* _Work request_
Below are the records to transcribe exactly; do not include any images.

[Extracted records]
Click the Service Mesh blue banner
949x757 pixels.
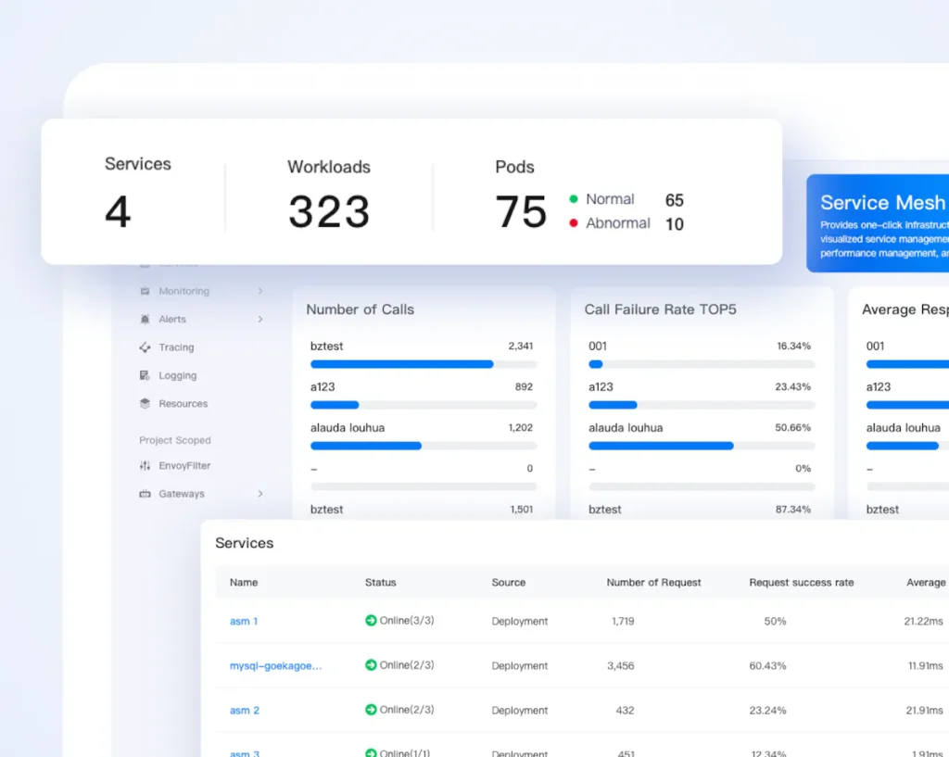click(x=878, y=223)
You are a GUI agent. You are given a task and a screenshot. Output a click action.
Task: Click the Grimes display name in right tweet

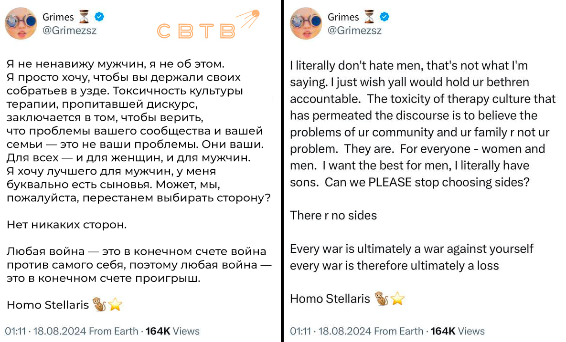(343, 17)
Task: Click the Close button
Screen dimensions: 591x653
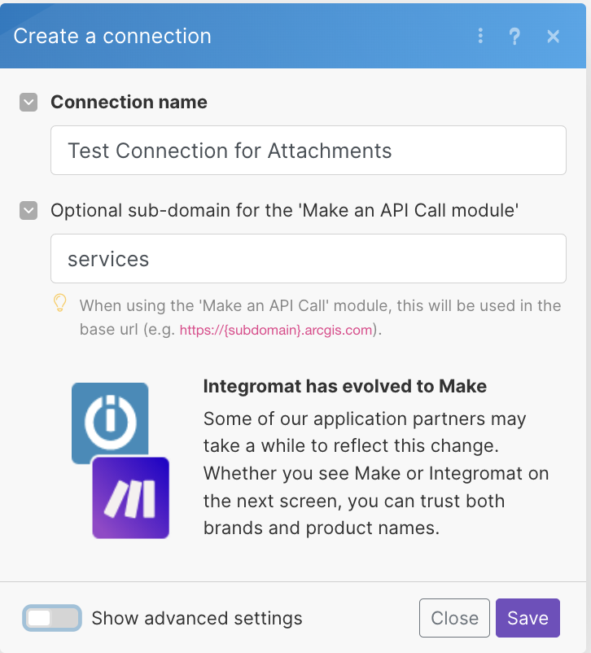Action: tap(454, 618)
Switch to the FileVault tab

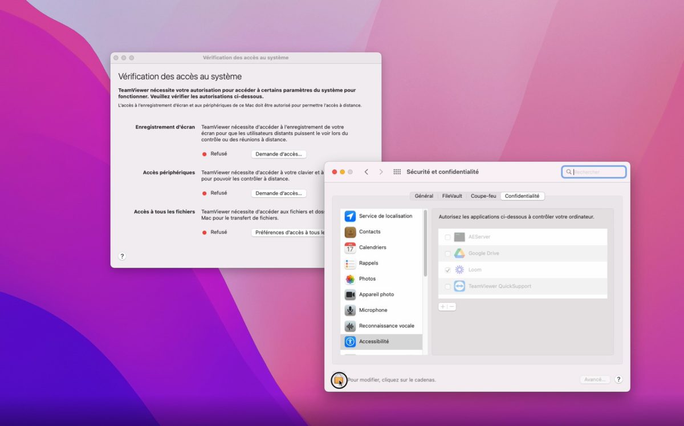tap(452, 196)
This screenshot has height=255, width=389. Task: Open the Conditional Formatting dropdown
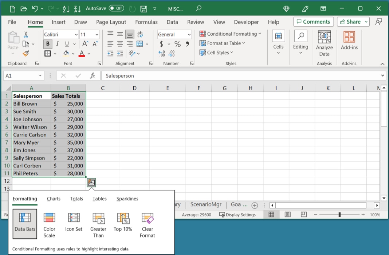231,34

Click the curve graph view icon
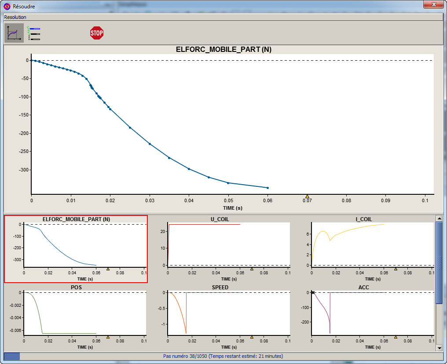coord(14,33)
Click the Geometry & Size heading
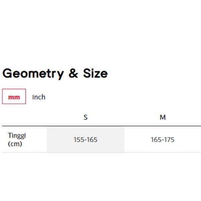201x201 pixels. (x=55, y=73)
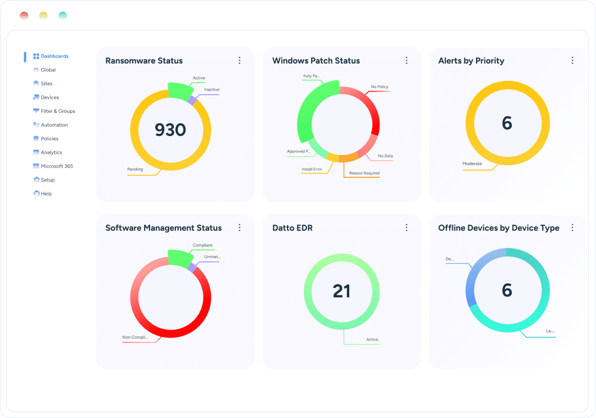The image size is (596, 418).
Task: Open Ransomware Status widget options menu
Action: coord(239,61)

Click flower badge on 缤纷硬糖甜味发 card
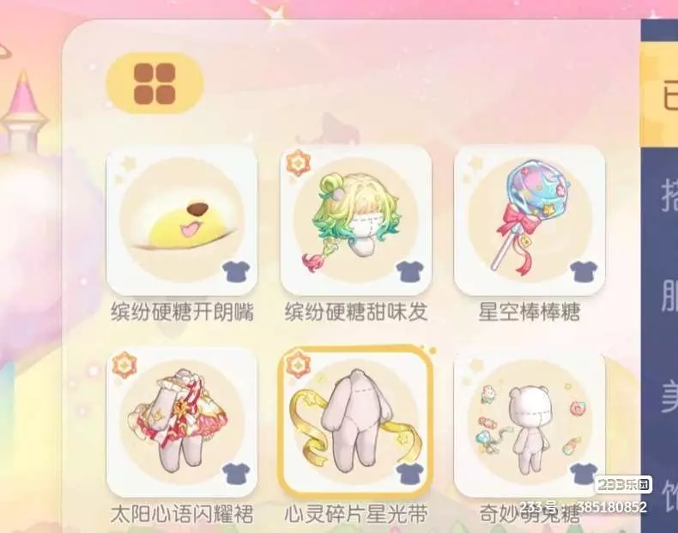click(298, 163)
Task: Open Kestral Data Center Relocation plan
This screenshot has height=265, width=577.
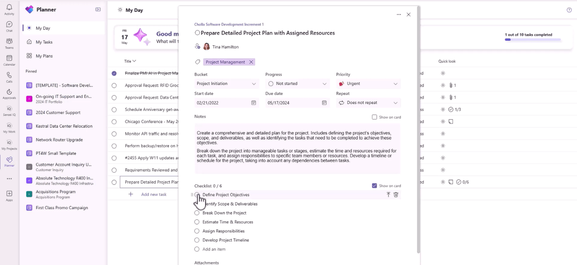Action: pos(64,126)
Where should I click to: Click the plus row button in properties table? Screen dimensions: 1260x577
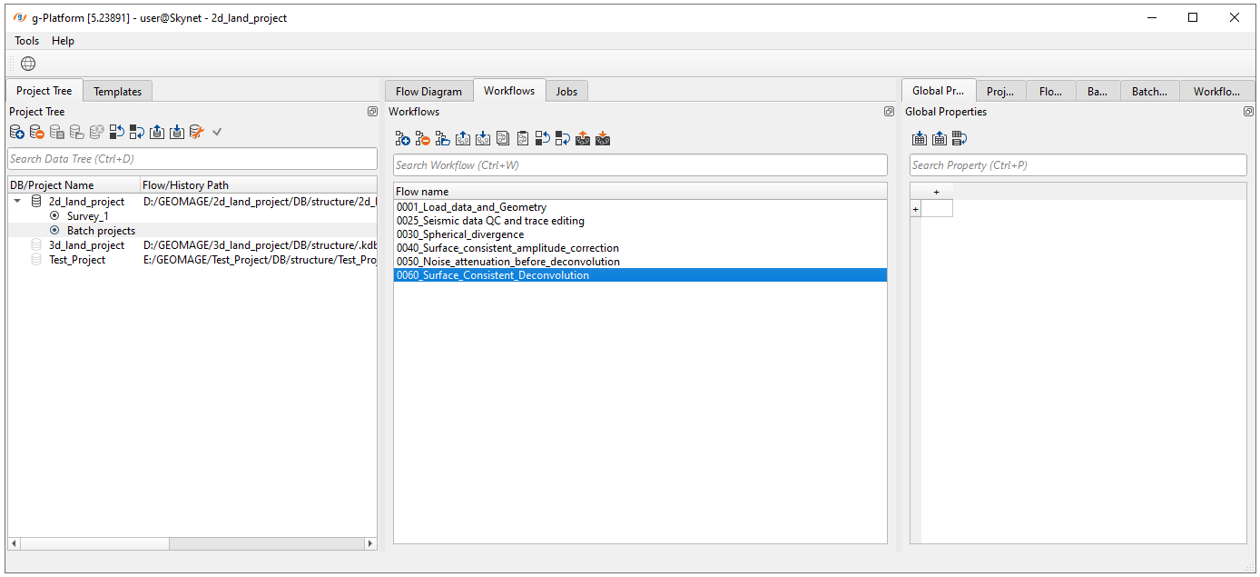(x=915, y=209)
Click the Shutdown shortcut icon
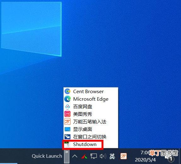This screenshot has width=181, height=164. tap(67, 144)
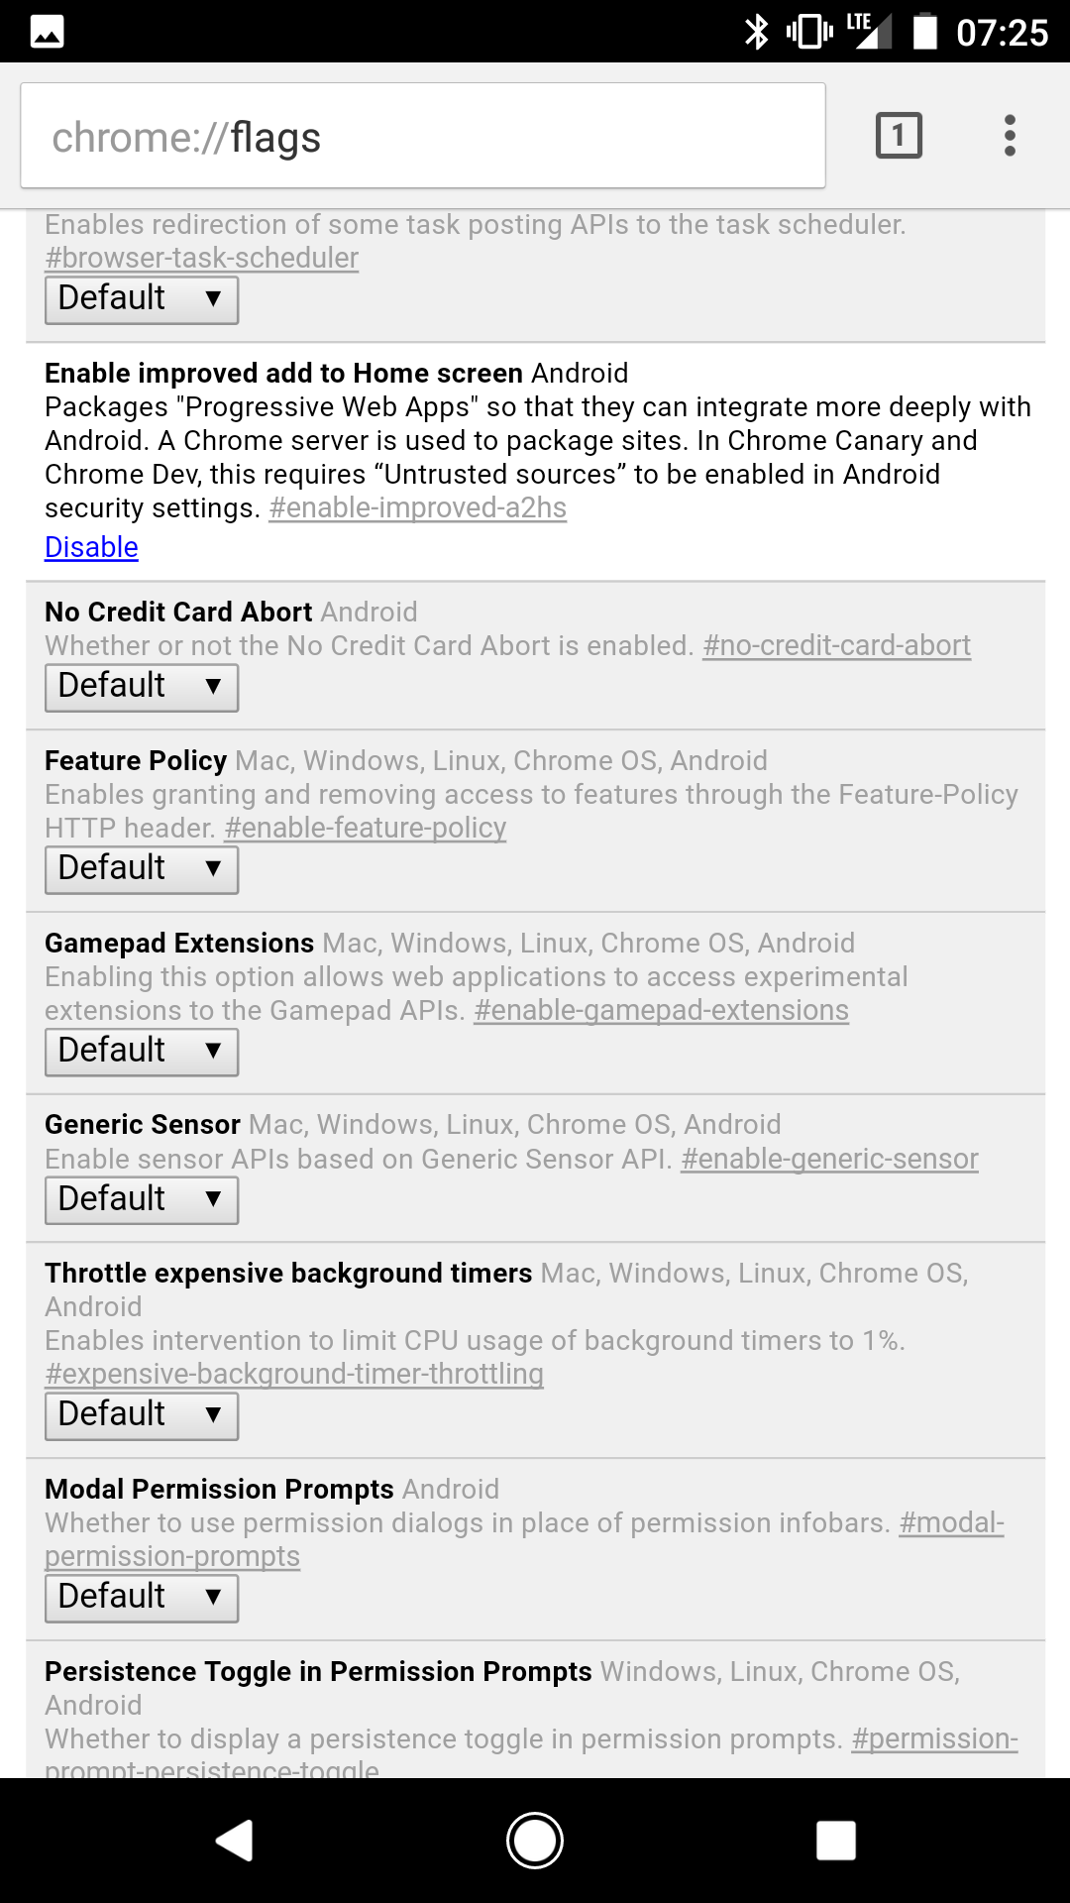Tap the image notification icon in status bar
The height and width of the screenshot is (1903, 1070).
[47, 33]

* _Answer section_
Click the Service Mesh blue banner
949x757 pixels.
click(x=878, y=223)
You are a GUI agent. You are given a task and a screenshot. Output a click action.
Task: Click the Grimes display name in right tweet

(343, 17)
Task: Click the Close button
Screen dimensions: 591x653
Action: tap(454, 618)
Switch to the FileVault tab

tap(452, 196)
This screenshot has height=255, width=389. Task: Open the Conditional Formatting dropdown
231,34

Click the curve graph view icon
coord(14,33)
Click the Geometry & Size heading
201x201 pixels. (x=55, y=73)
The image size is (596, 418).
Task: Open Ransomware Status widget options menu
Action: coord(239,61)

Click flower badge on 缤纷硬糖甜味发 card
click(298, 163)
Task: Open Kestral Data Center Relocation plan
This screenshot has height=265, width=577.
Action: pos(64,126)
Where should I click to: Click the plus row button in properties table? Screen dimensions: 1260x577
(x=915, y=209)
Click the Shutdown shortcut icon
This screenshot has width=181, height=164. tap(67, 144)
Tap the image notification icon in status bar
The height and width of the screenshot is (1903, 1070).
[47, 33]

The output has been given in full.